A great example is the recent computer glitch that caused EBT service to go down in 17 states for almost a day. In a different time, this wouldn't have been such a big issue, but we aren't in normal times. We are in the middle of an economic downturn complicated by a government shutdown. Poor and working-class people had been hearing for weeks of very real reports of services like WIC and Head Start being cut off or that cuts to them were pending. Rumors of SNAP being cut off any day had been going around my neighborhood for weeks.
So naturally the moment that hundreds of thousands of people couldn't use their benefits and feed their families, they knew it wasn't just at their store due to social media. Panic started breaking out.
Where was the 24-hour media then? I guess news involving 17 states and affecting the lives and ability of children to eat wasn't enough to report on, even though it may be a bigger story about routine glitches with Xerox systems.
Had they and local networks taken a bit of time and care to get the message out that, yes, this was a big thing, then perhaps people would not have panicked the way some did. Store owners, especially mom-and-pops, could have looked online and seen what was going on and then spread the word. Instead, information was hard to find.
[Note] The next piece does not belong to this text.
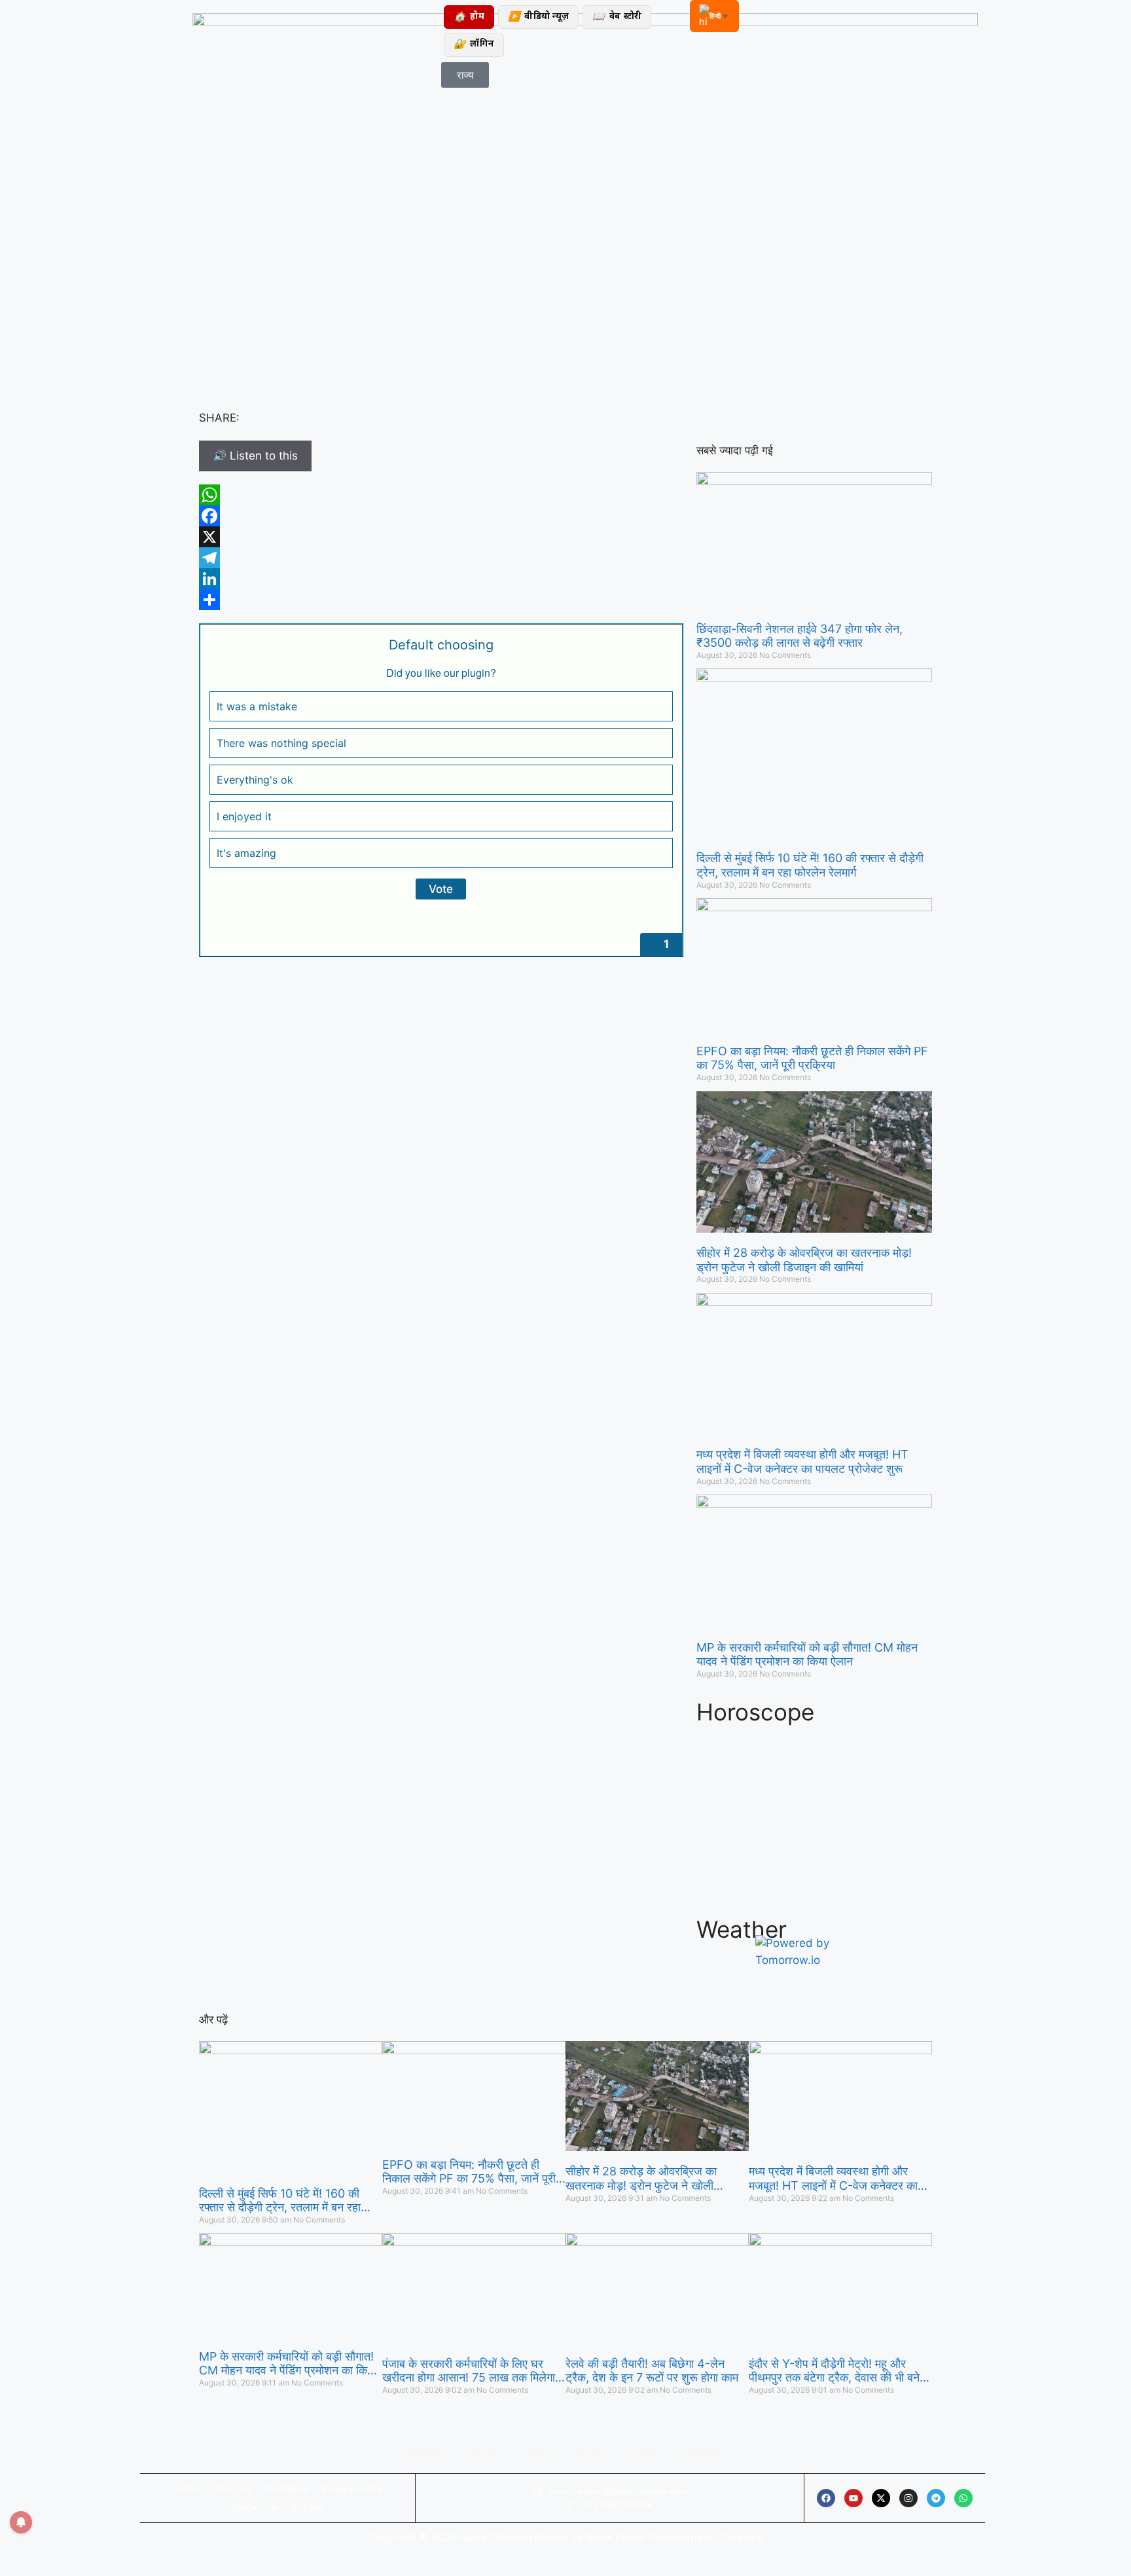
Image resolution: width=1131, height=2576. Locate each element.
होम (469, 17)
Make no mistake: I am not excusing the bad behavior of people who chose to steal from stores rather than wait to see if the systems came back online. I do, however, understand that you may think that is a legitimate choice when you have children to feed and you think that you are facing a lose/lose situation.
Those who call themselves journalists have a duty to inform the public for the sake of the public good—not just for the sake of what drives ratings and page views. Whether it's telling people what's really in the ACA, covering local politics in-depth instead of reporting on accidents five states over, or informing people in 17 states who receive SNAP that they can't access their funds, it is all news worthy of being told.